I do. I think it's part and parcel to being an artist....like when I was little, and rather then adapt to awkward or uncomfortable situations or environments...I'd grab crayons, pencils, paint, or play-dough....and retreat into my own little world (of my making). I still do that! I distract myself with the form and function of things, the aesthetics, and matrix of it all. I'm a TWEAKER! I can't seem to leave well enough alone. I LOVE...I get big satisfaction from BUILDING and creating a website. The vision...the sweet customization. Buttons, backgrounds, logo's, and banners. Tweak, tweak, tweak....bcuz I'm really just a noob. I can't write code and assemble a website from scratch. I probably should learn, but with all the open-source stuff available, why? Because I might actually be able to make a somewhat decent living at it? Good point. Maybe. So much competition though, and another forte of a creative spirit..........................non-competitiveness. <deep sigh>
I can keep tweaking and tweaking this site. Never wholly satisfied. I will customize a theme....as I've done, only moments later to sit back, and not feel satisfied with what I've accomplished...but find a new theme and think to start again. Maybe it's too wide? Maybe it should be flexible? Maybe it's too dark? Maybe it's too packed? Maybe it's too plain? Arggggggg.....it's a sickness I tell ya. Seriously!

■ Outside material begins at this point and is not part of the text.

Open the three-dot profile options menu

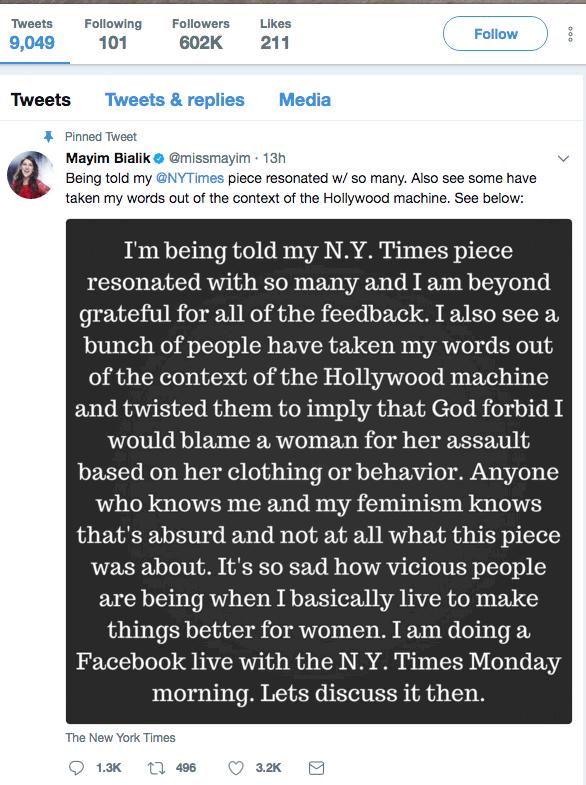570,34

Was one thing when I had nothing better to do (Q: does one ever really never have anything better to do?) But now that I'm a mom. A single mom at that.......there is no free time to play around, which in essence is what it is. On top of that I have to start making more of an effort to learn to be spiritually satisfied with what I'm doing. Which isn't just a head-space....it requires a whole restructuring of my thought-processes, and my actions!!! Can't just f--k around with life, and be satisfied at the end of the day. Pardon being blunt, but it's truth. It's a vigil. Being constantly aware of ones self, and it's direction...ahhhhhhhhhhh, something like that. IDK. I guess it all comes down to CONFLICT!
There's this old Chinese folk-tale about an old man who's awoken in the middle of the night by thief breaking into his house to take his belongings. I can't remember it exactly, but the old man is very accommodating. He helps the thief pack up his stuff, he shows him where the finest things are...reminding him not to forget them. He even feeds the thief, and allows him to spend the night bcuz there's a terrible storm. The next morning the thief leaves, only to return a day later with all of the things he had stolen. The thief is completely beside himself, crying to the old man, "You've ruined me! I can't live with myself anymore!" The thief explains at length, that he had never really thought of himself as a "thief" before. That he was an opportunist, smarter then average men. That other people were greedy, materialistic, and shallow...so he was always able to justify his thievery. But.........since the old man had been so kind to him........all he could think about was how he was an outright THIEF, and he couldn't live with that. Anyway........he begged the old man to forgive him, and help him be a better man. The old man took his stuff back, but confided to the thief that he could not help him with the rest, saying..."Now that you consider yourself a thief...that is what you are".
The moral being........that once the thought is in place, it can be the strongest thing against ones self. The idea of someone being their own WORST enemy. And, it's true. As long as the man was completely ignorant/unconscious of his actions...he could live easily with himself. Once, he made the acknowledgement...and chose to own the "fact" of it. He was stuck with his own awareness of it. That can be the hardest thing to change. Ones ideas about them-self. Ignorance is bliss. Once we begin down a path of self-awareness, we can appear even more messed up then we thought we were to begin with! To avoid going on, which I can easily do! It's not so much about "changing" these habits for those habits, worse for better. It's not about a vigil of 'remembering' to be one thing and not another. It's actually a vigil of forgetting, and the conundrum in that!!! I guess it's simple to say it's about a vibration one holds...where their resonance is...places them on a particular level of existence or 'being'.
Thoughts are vibrations too. Everything is a vibration. As we come to understand....eventually....certain thoughts can only exist on certain vibratory levels. What I'm getting at is....it's not so much about balancing a hundred things on your plate, or 'forcing' yourself in this direction or that. It starts off with INTENT to be a certain way, then it's through a hands-off vigil of non-obsessing that we can enter that space. Like the saying, "Let go and let God". Or the idea that there's nothing standing in the way, except YOU. That's all very true. Forcing vibrational change doesn't work. It's a flow we can only get into if we vibrate with it. Then it's wide open to us. Blah, blah, blah.....not trying to be some spiritual guru. Just sharing my experience that as humans...we typically make things more difficult then necessary! Forget about who you want to be, where you want to be....like it's work. Hold a loose energy for that space, then allow things to fall into place. Sometimes giving things time, is the hardest thing we can do. Without stepping in and working to fix or tweak them! Obsessing, or holding tight to particular thoughts...just gives them more energy...to hold that vibration. Letting go when we can...we break free from that. And, there's a lot more options in freedom.